The agency still hasn’t cleared a backlog of unenriched CVEs that built up during that pause and grew since then.
NIST said it analyzed nearly 42,000 vulnerabilities last year, adding that CVE submissions surged 263% from 2020 to 2025. “We don’t expect this trend to let up anytime soon. Submissions during the first three months of 2026 are nearly one-third higher than the same period last year,” the agency said in a blog post announcing the change.
Indeed, vulnerabilities are increasing across the board. For instance, Microsoft addressed 165 vulnerabilities Tuesday, its second-largest monthly batch of defects on record.
NIST said CVEs that don’t fit its more narrow criteria will still be listed in the NVD, but they won’t be automatically enriched with additional details.
“This will allow us to focus on CVEs with the greatest potential for widespread impact,” the agency said. “While CVEs that do not meet these criteria may have a significant impact on affected systems, they generally do not present the same level of systemic risk as those in the prioritized categories.”

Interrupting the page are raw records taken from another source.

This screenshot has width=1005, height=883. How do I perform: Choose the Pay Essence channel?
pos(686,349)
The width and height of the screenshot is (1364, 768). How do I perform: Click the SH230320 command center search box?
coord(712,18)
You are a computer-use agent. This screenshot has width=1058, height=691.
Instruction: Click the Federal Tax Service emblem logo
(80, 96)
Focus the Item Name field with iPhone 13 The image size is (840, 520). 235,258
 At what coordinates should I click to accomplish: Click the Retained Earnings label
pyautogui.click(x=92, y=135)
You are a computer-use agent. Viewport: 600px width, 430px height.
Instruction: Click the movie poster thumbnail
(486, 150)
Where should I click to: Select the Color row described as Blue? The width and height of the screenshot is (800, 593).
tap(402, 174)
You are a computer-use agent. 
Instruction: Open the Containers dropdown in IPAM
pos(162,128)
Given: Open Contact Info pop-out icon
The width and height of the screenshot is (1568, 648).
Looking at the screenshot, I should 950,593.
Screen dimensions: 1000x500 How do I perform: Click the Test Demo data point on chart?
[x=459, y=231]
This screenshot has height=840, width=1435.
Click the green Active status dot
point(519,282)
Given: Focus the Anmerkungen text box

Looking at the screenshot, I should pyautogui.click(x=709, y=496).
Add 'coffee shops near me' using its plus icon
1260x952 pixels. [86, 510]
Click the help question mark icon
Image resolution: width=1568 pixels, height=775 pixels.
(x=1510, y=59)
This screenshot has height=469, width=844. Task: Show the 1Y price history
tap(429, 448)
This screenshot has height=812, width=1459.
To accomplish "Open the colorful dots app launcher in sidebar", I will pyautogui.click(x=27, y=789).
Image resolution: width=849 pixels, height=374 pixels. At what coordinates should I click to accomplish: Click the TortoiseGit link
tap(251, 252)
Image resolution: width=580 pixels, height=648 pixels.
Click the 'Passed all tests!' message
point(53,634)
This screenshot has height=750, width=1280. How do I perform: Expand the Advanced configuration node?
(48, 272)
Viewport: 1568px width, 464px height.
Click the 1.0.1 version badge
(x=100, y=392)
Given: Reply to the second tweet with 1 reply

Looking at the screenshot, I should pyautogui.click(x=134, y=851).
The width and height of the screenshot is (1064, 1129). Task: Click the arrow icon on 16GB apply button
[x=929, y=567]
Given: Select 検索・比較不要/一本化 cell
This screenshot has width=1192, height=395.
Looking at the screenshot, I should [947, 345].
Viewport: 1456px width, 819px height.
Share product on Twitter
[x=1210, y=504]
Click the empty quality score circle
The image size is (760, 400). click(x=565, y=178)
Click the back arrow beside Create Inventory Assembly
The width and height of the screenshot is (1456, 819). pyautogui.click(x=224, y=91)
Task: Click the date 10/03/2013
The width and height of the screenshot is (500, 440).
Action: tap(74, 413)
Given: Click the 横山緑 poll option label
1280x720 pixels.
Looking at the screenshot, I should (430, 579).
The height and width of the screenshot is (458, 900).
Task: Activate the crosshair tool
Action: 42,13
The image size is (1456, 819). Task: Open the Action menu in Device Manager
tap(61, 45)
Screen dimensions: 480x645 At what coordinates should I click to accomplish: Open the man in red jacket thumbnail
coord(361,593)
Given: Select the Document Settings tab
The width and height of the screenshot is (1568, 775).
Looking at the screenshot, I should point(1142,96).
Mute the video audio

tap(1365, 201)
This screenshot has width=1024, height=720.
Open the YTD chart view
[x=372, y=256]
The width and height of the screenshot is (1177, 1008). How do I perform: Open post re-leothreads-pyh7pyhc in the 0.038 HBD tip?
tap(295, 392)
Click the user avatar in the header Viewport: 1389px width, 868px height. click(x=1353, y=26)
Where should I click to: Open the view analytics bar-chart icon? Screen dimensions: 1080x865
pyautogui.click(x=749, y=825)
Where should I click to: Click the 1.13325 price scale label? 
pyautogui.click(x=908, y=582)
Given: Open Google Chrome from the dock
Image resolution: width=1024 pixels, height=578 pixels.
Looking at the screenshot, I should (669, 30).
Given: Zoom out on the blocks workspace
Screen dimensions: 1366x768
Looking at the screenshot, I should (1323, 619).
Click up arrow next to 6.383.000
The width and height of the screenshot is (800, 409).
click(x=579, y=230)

Researchers and threat hunters who analyze vulnerabilities for CVE Numbering Authorities (CNA) and vendors that publish their own assessments view NIST’s new approach as inevitable.
“They had to do something. NIST was woefully behind on classifying CVEs and would likely never have caught up,” Dustin Childs, head of threat awareness at Trend Micro’s Zero Day Initiative, told CyberScoop.
“I’m not sure if it was a herculean task or a sisyphean one, but either way, they were set up for failure under their previous system. This change allows them to prioritize their work,” he added.
NIST’s new approach will impact the vulnerability research community at large, but also put more private companies and organizations in a position to gain more authority as defenders seek out more alternative sources.
Caitlin Condon, vice president of security research at VulnCheck, previously told CyberScoop that prioritization remains a problem, with too many defenders paying attention to vulnerabilities that aren’t worth their time.
Of the more than 40,000 newly published vulnerabilities that VulnCheck cataloged last year, only 1% of those defects, just 422, were exploited in the wild.
NIST is also trying to reduce other duplicitous efforts with its new approach, effectively leaning even more on CNAs. CVEs that are submitted with a severity rating will no longer receive a separate CVSS score from NIST, the agency said.
While the agency remains the ultimate authority providing a government-backed catalog of vulnerability assessments, it acknowledged these changes will affect its users.
“This risk-based approach is necessary to manage the current surge in CVE submissions while we work to align our efforts with the needs of the NVD community,” the agency said. “By evolving the NVD to meet today’s challenges, we can ensure that the database remains a reliable, sustainable and publicly available source of information about cybersecurity vulnerabilities.”